One of the highest offences known to military law is the violation, by a soldier, of a safe conduct granted by his commander. Gen. Grant, however, while at Oxford, suffered his pass to be violated with impunity. The Hon. James M. Howry, of Oxford, obtained a pass from Gen. Grant, requiring all United States troops to permit him to proceed unmolested, with a wagon and certain trunks, to his plantation, some forty miles below. Judge Howry was met, about five miles from town, by a company of Federal cavalry belonging to Quinby's Division, who compelled him to halt. He produced Gen. Grant's pass, countersigned by Gen. Quinby, but the soldiers, cursing him and Grant and Quinby, refused to respect the pass. They stripped the Judge to the skin, robbed him of all the money found upon his person, broke open and rifled his trunks, stole his mules and saddlehorses, and left him in the wood. He made his way back to Oxford and reported the facts to Gen. Grant, who listened impatiently to his statement and refused to afford him the slightest redress.

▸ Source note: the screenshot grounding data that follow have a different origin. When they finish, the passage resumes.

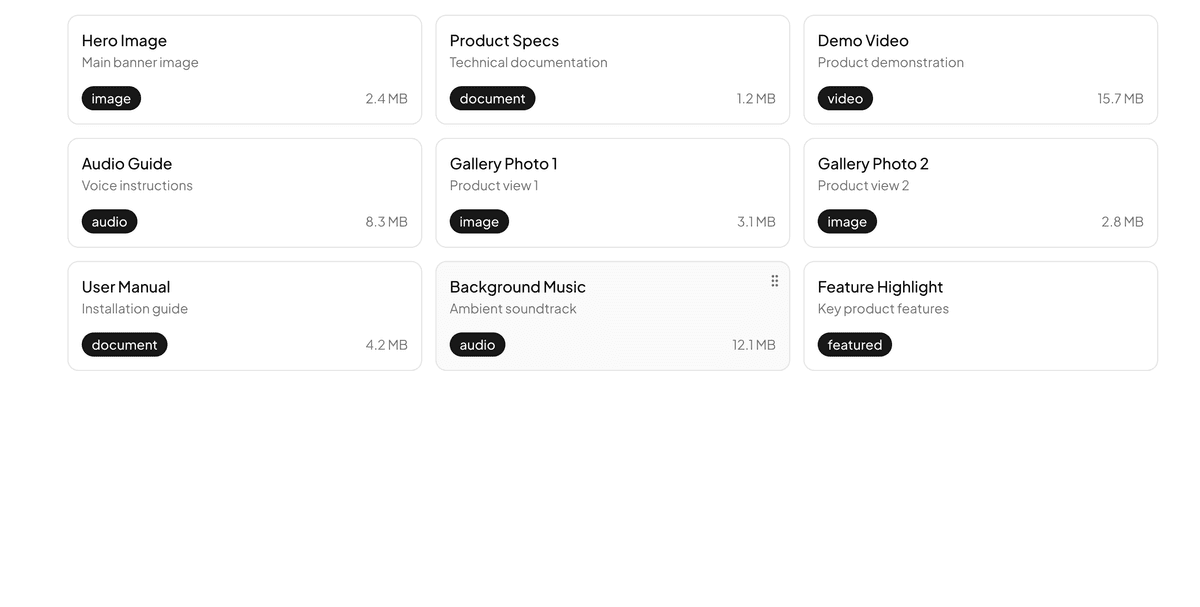Screen dimensions: 1200x607
Task: Click the image tag on Gallery Photo 1
Action: (x=479, y=221)
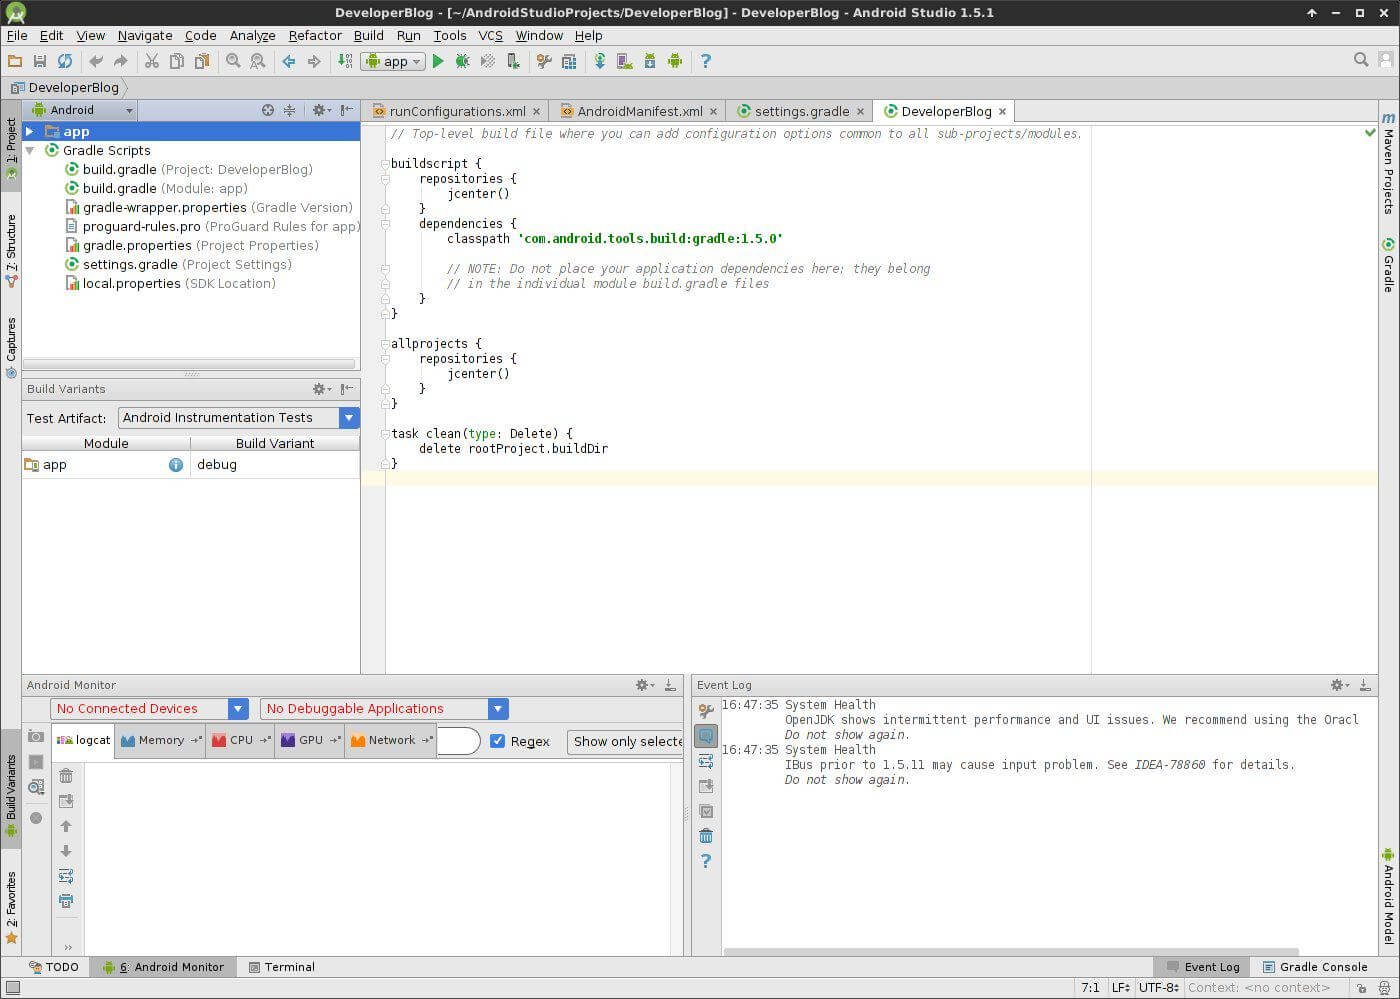Image resolution: width=1400 pixels, height=999 pixels.
Task: Toggle the Event Log button in status bar
Action: (x=1202, y=967)
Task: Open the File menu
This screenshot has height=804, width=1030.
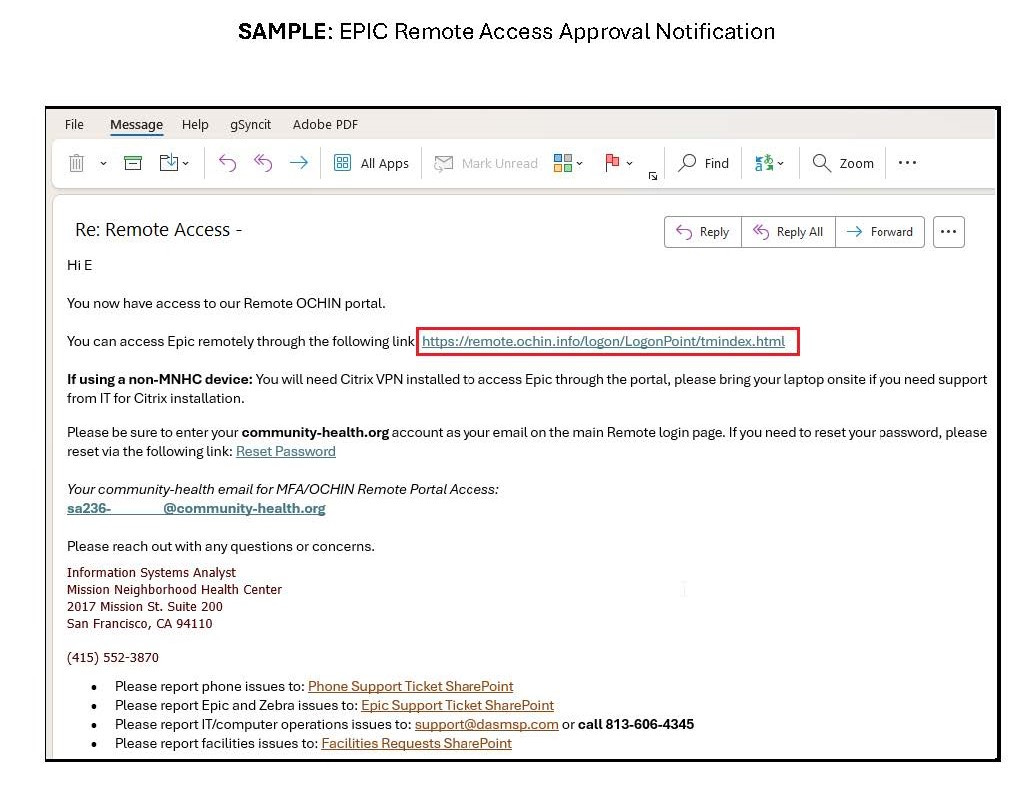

Judge Howry was the Secretary of the Board of Trustees of the University of Mississippi, a literary institution of high reputation, located at Oxford. The voluminous archives of the University were deposited in Judge Howry's office, and the Federal officers were aware of this fact. Such documents elsewhere have ever been regarded, by the custom of all civilized countries, as sacred from the hand of violence in war. But, in Oxford, the Federal soldiers were permitted by their officers in open day, to break open Judge Howry's office and to scatter the documents found therein, which can never be replaced, in the deep mud of the streets.

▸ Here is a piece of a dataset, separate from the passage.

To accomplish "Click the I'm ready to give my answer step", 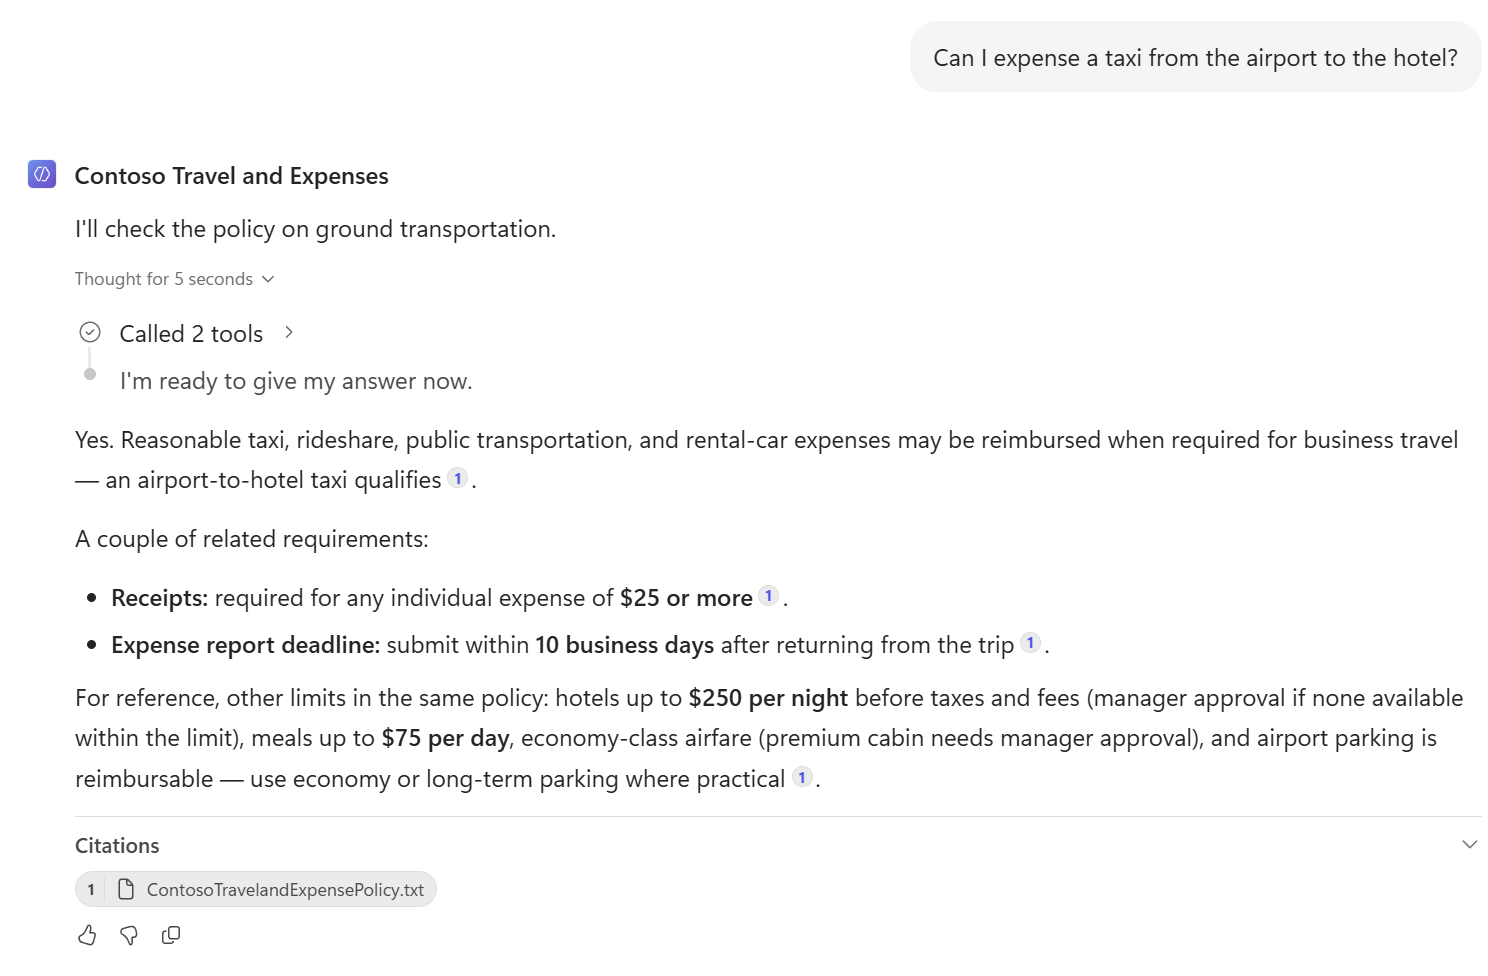I will tap(296, 381).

The collection of the State Geological Survey, which had been gathered and arranged with vast labor during many years, were contained in the University buildings at Oxford. The Federal soldiery were permitted to despoil that collection of everything they considered curious, leaving what remained an almost undistinguishable mass of rubbish."
A most reliable and responsible colonel of the Federal army told the writer that after the new levies were taken to the Western armies, that he travelled from Corinth down through the State of Mississippi by the lurid light of burning houses, plantations and cotton fields; until the whole heavens were covered with a sheet of flame, night after night, until they reached Holly Spring by the illumination of these infernal bonfires. Every attempt to arrest this work upon the part of the old regulars was at the peril of their lives, which were endangered by the inflammatory harangues of the chaplains and demagogues. These are given as illustrations of the character of the war.]